The Race for AI-Powered Security Platforms Heats Up
When a major vulnerability shakes up the cybersecurity world — such as the recent XZ backdoor or the Log4J2 flaws of 2021 — the first question that most companies ask is, “Are we affected?” In the absence of well-written playbooks, the simple question can require a great deal of effort to answer.
Microsoft and Google are investing heavily in generative AI systems that can turn large security questions into concrete actions, assist security operations. and, increasingly, taking automated actions. Microsoft offers overworked security operations centers with Security Copilot, a generative-AI-based service that can identify breaches, connect threat signals, and analyze data. And Google’s Gemini in Security is a collection of security capabilities powered by the company’s Gemini generative AI.
Startup Simbian is joining the race with its new generative-AI-based platform for helping companies tackle their security operations. Simbian’s system combines large language models for summarizing data and understanding native language, other machine learning models to connect disparate data points, and a software based expert system based on security information culled from the Internet.
Where configuring a security information and event management system (SIEM) or a security orchestration, automation, and response (SOAR) system could take weeks or months, using AI cuts the time to — in some cases — seconds, says Ambuj Kumar, co-founder and CEO of Simbian.
“With Symbian, literally, these things are done in seconds,” he says. “You ask a question, you express your goal in natural language, we break into steps code execution, and this is all done, automatically, it’s self sufficient.”
Helping overworked security analysts and incident responders streamline their jobs is a perfect application for the more powerful capabilities of generative AI, says Eric Doerr, vice president of engineering at Google Cloud.
“The opportunity in security is particularly acute given the elevated threat landscape, the well publicized talent gap in cybersecurity professionals, and the toil that is the status quo in most security teams,” Doerr says. “Accelerating productivity and driving down mean time to detect, respond, and contain [or] mitigate threats through the use of GenAI will enable security teams to catch up and defend their organizations more successfully.”
Different Starting Points, Different ‘Advantages’
Google’s advantages in the market are evident. The information-technology and internet giant has the budget to stay the course, has the technical expertise in machine learning and AI from its DeepMind projects to innovate, and has access to a lot of training data — a critical consideration for creating large language models (LLMs).
“We have a tremendous amount of proprietary data that we’ve used to train a custom security LLM — SecLM — which is part of Gemini for Security,” Doerr says. “This is the superset of 20 years of Mandiant intelligence, VirusTotal, and more, and we’re the only platform that has an open API — part of Gemini for Security — that allows partners and enterprise customers to extend our security solutions and have a single AI that can operate with all the context of the enterprise.”

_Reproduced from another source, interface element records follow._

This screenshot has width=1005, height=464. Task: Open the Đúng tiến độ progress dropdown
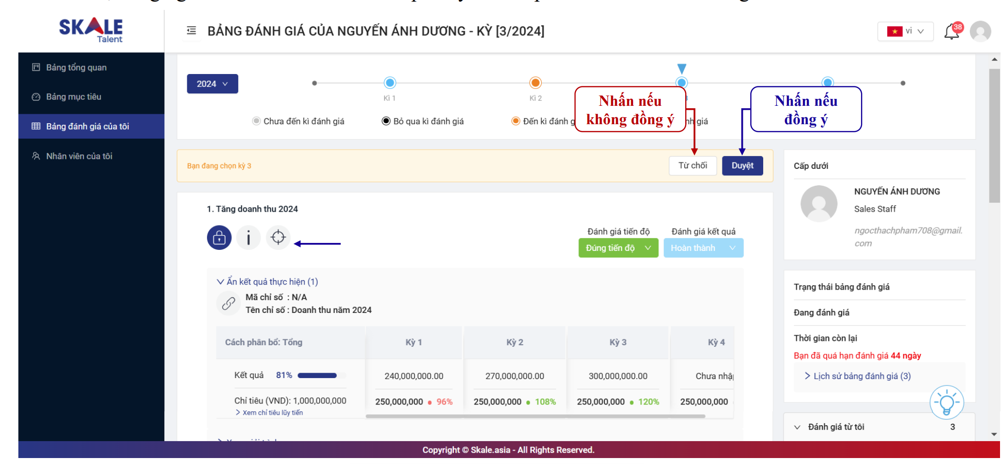pyautogui.click(x=618, y=248)
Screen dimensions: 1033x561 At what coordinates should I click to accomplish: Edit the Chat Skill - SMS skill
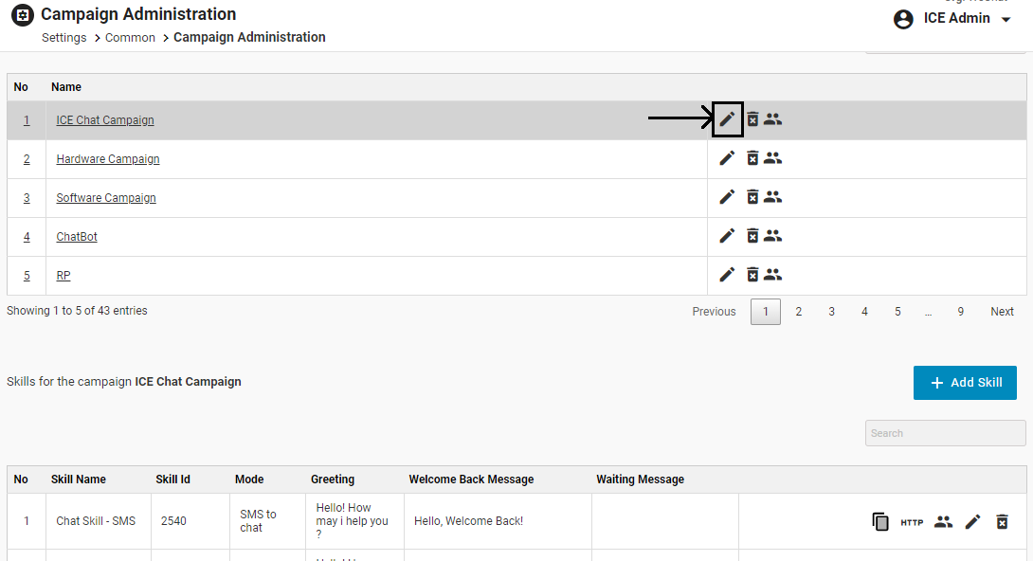click(972, 521)

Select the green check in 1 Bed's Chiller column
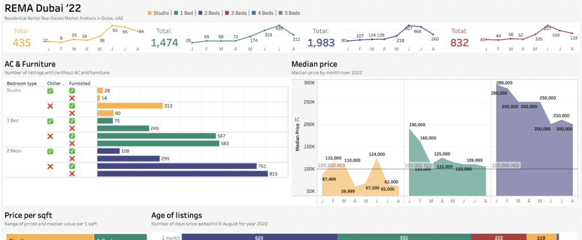[50, 121]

Like Simbian’s guidance, Gemini in Security Operations — one capability under the Gemini in Security umbrella — will assist in investigations starting at the end of April, guiding the security analyst and recommending actions from within Chronicle Enterprise.
Simbian uses natural language queries to generate results, so asking, “Are we affected by the XZ vulnerability?” will produce a table of IP addresses of vulnerably applications. Depending on the systems to which the Simbian platform connects, the systems also uses curated security knowledge gathered from internet, to create guidebooks for security analysts that shows them a script of prompts to give to the system to accomplish a specific task.

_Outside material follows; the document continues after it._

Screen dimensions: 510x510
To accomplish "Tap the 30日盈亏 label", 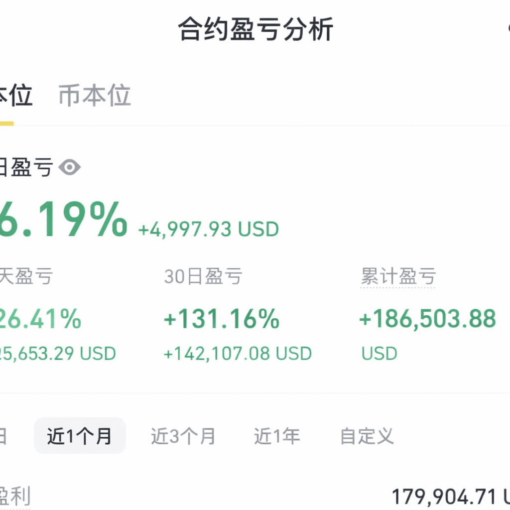I will pos(203,276).
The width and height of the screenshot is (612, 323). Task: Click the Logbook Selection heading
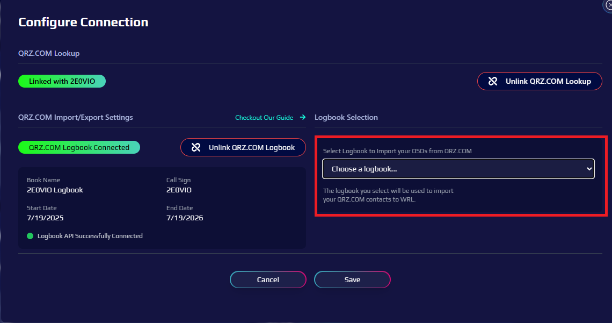(346, 117)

“The guidebook is a way of personalizing or creating a trusted content,” says Simbian’s Kumar. “Right now, we are creating the guidebooks, but once … people just start to use it, then they can create their own.”
Strong ROI Claims for LLMs
The returns on investment will grow as companies move from a manual process to an assisted process to autonomous activity. Most generative AI-based systems have only advanced to the stage of an assistant or copilot, when it suggests actions or takes only a limited series of actions, after gaining the users permissions.
The real return on investment will come later, Kumar says.
“What we are excited about building is autonomous — autonomous is making decisions on your behalf that are within the scope of guidance you have given it,” he says.
Google’s Gemini also seems to straddle the gap between an AI assistant and an automated engine. Financial services firm Fiserv is using Gemini in Security Operations for creating detections and playbooks faster and with less effort, and for helping security analysts to quickly find answers using natural language search, boosting the productivity of security teams, Doerr says.
Yet, trust is still an issue and a hurdle for increased automation, he says. To bolster trust in the system and solutions, Google remains focused on creating explainable AI systems that are transparent in how they come to a decision.
“When you use a natural language input to create a new detection, we show you the detection language syntax and you choose to run that,” he says. “This is part of the process of building confidence and context with Gemini for Security.”